The secret truth: There never was a “task force” dedicated to ferreting out mortgage fraud
This is the key point. There are no offices, no phones and no staff dedicated to the non-task force. Two of the five co-chairs have left government. What “investigators” there are from the task force are nothing more than liaisons to the independent agencies doing their own independent investigations. In the rare event that these agencies file an actual lawsuit or enforcement action, the un-task force merely puts out a statement taking credit for it. Take a look at this in action at the website for the Financial Fraud Enforcement Task Force, the federal umbrella group “investigating” financial fraud. It’s little more than a press release factory, and no indictment, conviction or settlement is too small. The site takes credit for cracking down on Ponzi schemes, insider trading, tax evasion, racketeering, violations of the Americans With Disabilities Act (!) and a host of other crimes that have precisely nothing to do with the financial crisis. To call this a publicity stunt is an insult to publicity stunts. [..]
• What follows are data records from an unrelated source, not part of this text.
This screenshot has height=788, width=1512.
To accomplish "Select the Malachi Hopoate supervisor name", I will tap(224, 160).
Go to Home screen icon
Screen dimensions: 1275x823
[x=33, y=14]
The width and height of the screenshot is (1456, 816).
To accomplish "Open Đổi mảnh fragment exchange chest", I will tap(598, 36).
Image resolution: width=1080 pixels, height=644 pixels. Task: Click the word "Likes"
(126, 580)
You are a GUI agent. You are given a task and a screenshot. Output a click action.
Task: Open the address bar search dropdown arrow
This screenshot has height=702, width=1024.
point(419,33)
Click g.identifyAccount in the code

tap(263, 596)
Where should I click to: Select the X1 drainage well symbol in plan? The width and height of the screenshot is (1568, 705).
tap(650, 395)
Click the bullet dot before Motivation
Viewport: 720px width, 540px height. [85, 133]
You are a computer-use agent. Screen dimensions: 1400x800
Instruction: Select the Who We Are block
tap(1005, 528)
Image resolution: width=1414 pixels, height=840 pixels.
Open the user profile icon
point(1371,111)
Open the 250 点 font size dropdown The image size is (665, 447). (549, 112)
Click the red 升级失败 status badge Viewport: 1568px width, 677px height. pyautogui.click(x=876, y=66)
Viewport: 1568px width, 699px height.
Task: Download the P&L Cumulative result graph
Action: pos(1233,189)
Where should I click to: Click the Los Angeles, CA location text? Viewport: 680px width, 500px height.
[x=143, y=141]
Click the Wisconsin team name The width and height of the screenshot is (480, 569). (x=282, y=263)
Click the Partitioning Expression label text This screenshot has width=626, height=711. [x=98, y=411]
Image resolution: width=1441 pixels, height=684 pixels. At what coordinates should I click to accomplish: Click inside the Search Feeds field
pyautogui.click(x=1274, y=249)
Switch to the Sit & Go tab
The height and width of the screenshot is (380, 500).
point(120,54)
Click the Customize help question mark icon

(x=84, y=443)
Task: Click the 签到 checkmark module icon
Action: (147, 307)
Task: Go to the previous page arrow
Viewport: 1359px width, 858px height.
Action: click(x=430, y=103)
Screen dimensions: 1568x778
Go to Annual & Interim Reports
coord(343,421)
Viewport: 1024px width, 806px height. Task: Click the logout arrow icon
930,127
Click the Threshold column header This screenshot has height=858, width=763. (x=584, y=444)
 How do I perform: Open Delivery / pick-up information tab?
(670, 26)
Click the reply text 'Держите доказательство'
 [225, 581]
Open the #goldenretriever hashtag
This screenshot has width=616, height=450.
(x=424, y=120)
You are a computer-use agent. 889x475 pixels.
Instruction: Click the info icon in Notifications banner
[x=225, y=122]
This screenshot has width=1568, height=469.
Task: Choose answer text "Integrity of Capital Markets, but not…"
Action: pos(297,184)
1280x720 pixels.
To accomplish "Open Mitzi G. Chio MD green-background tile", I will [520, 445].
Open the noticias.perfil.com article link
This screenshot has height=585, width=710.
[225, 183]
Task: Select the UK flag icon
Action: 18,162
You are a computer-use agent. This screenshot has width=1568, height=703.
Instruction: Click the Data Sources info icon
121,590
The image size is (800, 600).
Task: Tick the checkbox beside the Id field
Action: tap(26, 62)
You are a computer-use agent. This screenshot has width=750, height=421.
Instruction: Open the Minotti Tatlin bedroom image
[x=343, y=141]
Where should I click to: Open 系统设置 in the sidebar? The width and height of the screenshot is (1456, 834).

Maybe these groups who claim to be interested in accountability should have recognized the value of what pressured the White House to set up the diversionary tactic of a task force in the first place: public shaming. Last month’s Frontline documentary “The Untouchables” has had arguably more of an impact on reviving moribund financial fraud cases than anything else. Within a couple of weeks of its premiere, the head of the criminal enforcement division, Lanny Breuer, announced he would step down. Then, DoJ suddenly decided to sue credit rating agency Standard and Poor’s over its conflict of interest in rating clearly fraudulent securities as safe assets, a case it had been investigating for two years. You can view this as an accident of timing; it seems more like a direct response. Shaming has done far more than a pretend task force, though that’s admittedly a low bar. You would think outside pressure groups would have recognized the virtue of outside pressure instead of trying to play an inside game.